To Review Or Not To Review?

Customer reviews can be either a blessing or a headache for a retailer’s business, but they’re not going away. The most successful brands are likely to be ones that encourage the growing empowerment of the consumer’s voice.

Whether businesses love them or hate them, online reviews are a powerful reality in commerce.

In an age where retail options seem nearly limitless, consumers need help making sense of the myriad of products and services they can purchase, and reviews written by their peers play a large part in that equation.

Just how important are user-generated online reviews in eCommerce? According to a survey from PowerReviews, a stalwart 57 percent of shoppers say they look to online reviews for more information before making a purchase, and they in fact favor eCommerce sites that offer them. Other studies suggest that online reviews factor into nearly 90 percent of all online purchases.

Retailers have taken notice, modifying their websites to make positive user-generated reviews easier to find and building a groundswell of consumer confidence in their brands. Today, many large retailers employ entire teams that are dedicated to monitoring and encouraging reviews online. For a lot of popular brands (like Lululemon, for example), “community sections” exist as a permanent home for user reviews on their websites, and retailers frequently utilize them to share good news, launch new products and even express mea culpas after missteps by brand leadership.

But there is a fine line between boosting the positive reviews and silencing the dissenters.

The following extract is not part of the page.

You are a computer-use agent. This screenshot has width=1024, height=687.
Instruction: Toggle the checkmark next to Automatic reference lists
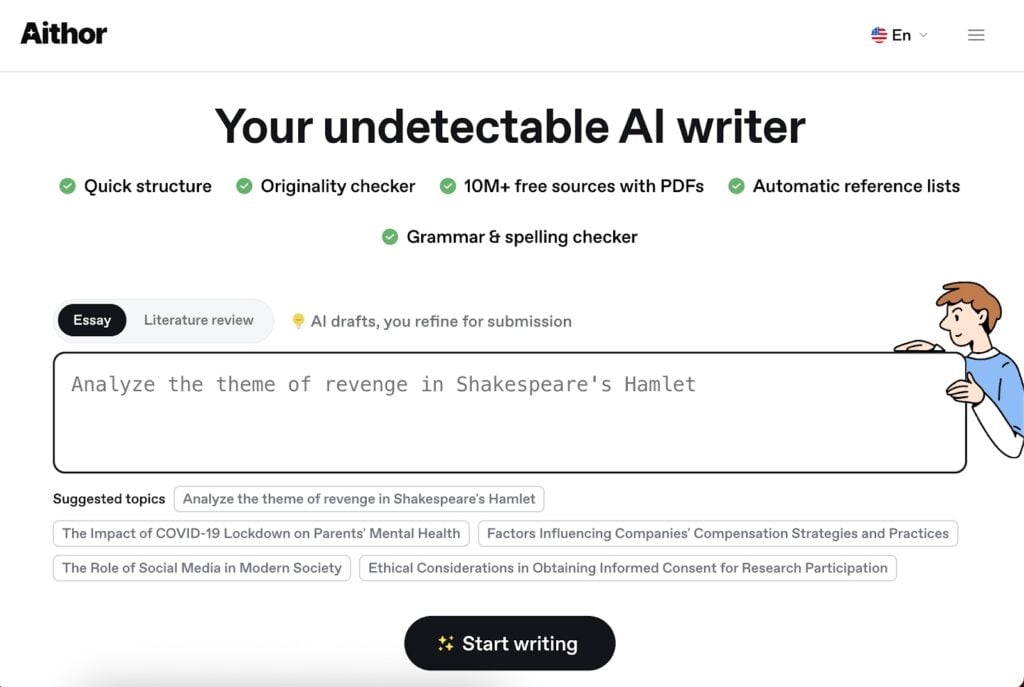[x=737, y=186]
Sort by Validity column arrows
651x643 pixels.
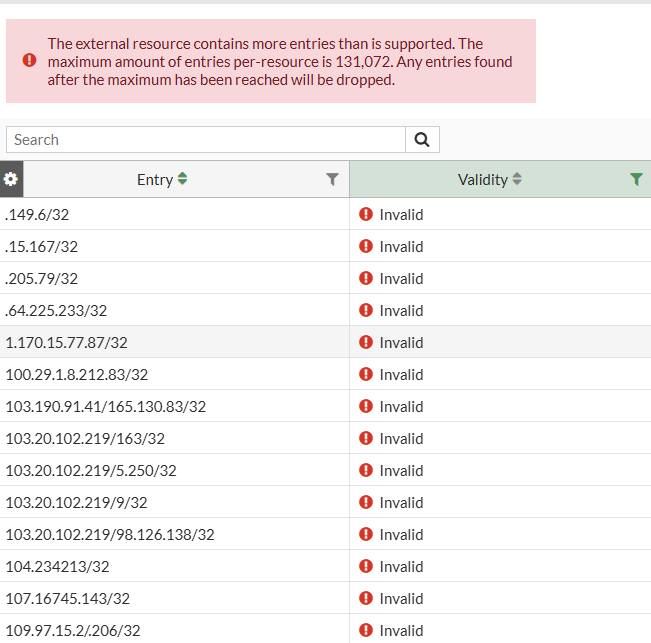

Yelp came under fire in 2014 when allegations surfaced that the customer review aggregator had made millions from businesses that paid to have negative reviews suppressed. The user-assessment titan, which arguably propelled the art of the average Joe recommendation into the mainstream, has continued to take heat for its practices related to the potentially unreasonable influence that negative reviews on its site have on businesses. A forthcoming documentary threatens to hurt its reputation even further, and its stock prices have been feeling the heat, taking a plunge as of late.

Consumers’ right to share negative feedback in the form of public reviews is an area of increasing interest for lawmakers. In September 2014, the Consumer Review Freedom Act was introduced in Congress. With some retailers and review sites having a hand in clauses that limit the user’s ability to post negative reviews, the U.S. legislative body has stepped in to make sure freedom of speech is not infringed on in the name of boosting corporate profits.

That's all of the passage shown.